“Using the information from the genetic makeup of our patient’s cancer, we were able to formulate a personalised treatment,” says Dr Arturo Loaiza-Bonilla of the University of Pennsylvania, lead author of the case report published in ecancermedicalscience.
This is the first reported case of the use of personalised genomic information for the successful management of ICC, as well as the first use of combined dabrafenib and trametinib therapies to treat this condition.
The woman was diagnosed with intrahepatic cholangiocarcinoma, a cancer of the internal ducts of the liver. This cancer has a very low survival rate and limited treatment options.
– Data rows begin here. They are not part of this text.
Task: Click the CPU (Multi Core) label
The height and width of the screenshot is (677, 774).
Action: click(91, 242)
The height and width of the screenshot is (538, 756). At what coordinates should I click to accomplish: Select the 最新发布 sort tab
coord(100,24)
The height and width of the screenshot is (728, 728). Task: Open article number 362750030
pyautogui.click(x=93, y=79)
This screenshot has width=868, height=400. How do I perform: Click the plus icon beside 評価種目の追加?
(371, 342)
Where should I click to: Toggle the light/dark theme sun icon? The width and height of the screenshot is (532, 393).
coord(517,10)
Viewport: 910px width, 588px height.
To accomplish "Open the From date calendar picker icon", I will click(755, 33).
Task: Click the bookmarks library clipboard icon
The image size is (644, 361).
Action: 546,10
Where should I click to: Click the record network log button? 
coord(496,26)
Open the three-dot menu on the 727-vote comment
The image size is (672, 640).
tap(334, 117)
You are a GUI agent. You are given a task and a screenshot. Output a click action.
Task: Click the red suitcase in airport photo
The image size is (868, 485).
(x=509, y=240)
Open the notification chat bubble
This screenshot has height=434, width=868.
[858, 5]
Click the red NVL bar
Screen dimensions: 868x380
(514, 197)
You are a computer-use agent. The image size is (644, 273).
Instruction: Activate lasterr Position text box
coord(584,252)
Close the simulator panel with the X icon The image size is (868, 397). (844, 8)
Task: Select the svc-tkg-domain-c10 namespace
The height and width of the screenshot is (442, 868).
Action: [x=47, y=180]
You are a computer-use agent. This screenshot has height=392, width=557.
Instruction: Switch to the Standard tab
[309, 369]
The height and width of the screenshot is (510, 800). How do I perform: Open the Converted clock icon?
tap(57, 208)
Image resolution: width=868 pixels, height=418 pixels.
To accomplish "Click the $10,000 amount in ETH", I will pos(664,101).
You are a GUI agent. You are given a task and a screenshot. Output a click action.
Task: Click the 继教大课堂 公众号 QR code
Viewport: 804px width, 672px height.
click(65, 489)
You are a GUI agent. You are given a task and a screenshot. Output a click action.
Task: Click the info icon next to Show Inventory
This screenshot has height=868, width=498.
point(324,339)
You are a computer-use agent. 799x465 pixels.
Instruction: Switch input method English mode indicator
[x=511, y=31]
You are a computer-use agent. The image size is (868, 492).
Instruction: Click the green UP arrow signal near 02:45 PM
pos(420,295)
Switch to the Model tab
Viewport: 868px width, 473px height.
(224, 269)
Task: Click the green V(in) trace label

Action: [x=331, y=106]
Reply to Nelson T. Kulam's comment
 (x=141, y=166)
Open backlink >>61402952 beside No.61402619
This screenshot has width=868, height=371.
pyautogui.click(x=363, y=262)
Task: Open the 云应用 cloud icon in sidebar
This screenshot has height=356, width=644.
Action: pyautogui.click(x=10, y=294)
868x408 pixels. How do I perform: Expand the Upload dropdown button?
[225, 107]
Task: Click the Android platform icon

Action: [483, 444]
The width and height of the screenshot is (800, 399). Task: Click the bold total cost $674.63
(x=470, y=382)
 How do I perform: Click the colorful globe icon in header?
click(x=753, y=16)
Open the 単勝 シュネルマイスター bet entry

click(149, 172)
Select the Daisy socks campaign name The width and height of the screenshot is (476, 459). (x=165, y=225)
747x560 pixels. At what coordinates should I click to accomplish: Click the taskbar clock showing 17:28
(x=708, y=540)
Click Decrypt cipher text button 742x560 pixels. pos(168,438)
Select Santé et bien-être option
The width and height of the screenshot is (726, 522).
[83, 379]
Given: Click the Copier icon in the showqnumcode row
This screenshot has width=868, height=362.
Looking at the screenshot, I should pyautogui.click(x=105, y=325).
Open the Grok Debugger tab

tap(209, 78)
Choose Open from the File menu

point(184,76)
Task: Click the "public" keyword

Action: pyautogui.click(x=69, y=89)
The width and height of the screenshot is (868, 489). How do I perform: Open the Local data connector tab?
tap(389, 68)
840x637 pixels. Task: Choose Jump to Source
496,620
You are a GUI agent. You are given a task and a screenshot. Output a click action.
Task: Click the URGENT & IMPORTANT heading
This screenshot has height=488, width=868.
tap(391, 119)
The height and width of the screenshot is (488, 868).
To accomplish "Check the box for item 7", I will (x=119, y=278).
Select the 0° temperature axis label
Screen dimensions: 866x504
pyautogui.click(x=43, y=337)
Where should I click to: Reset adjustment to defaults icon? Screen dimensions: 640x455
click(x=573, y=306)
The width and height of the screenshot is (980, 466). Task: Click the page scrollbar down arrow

After consulting a multidisciplinary tumour board of clinicians and researchers, a team of doctors from the University of Pennsylvania ordered next-generation sequencing of the tumour. They hoped to find clues to potential treatments in the patient’s genome.
They discovered that her tumour had a unique genetic change called a BRAF mutation, which causes abnormal cell growth. BRAF mutations are more commonly associated with melanoma.
Finding this mutation was a stroke of good fortune, according to Dr Jennifer Morrissette, an author of the case report. “This BRAF mutation has a well-described targeted therapeutic agent.”
The team prescribed a treatment of combined dabrafenib and trametinib, usually used in melanoma, which are specially targeted to this type of BRAF mutation.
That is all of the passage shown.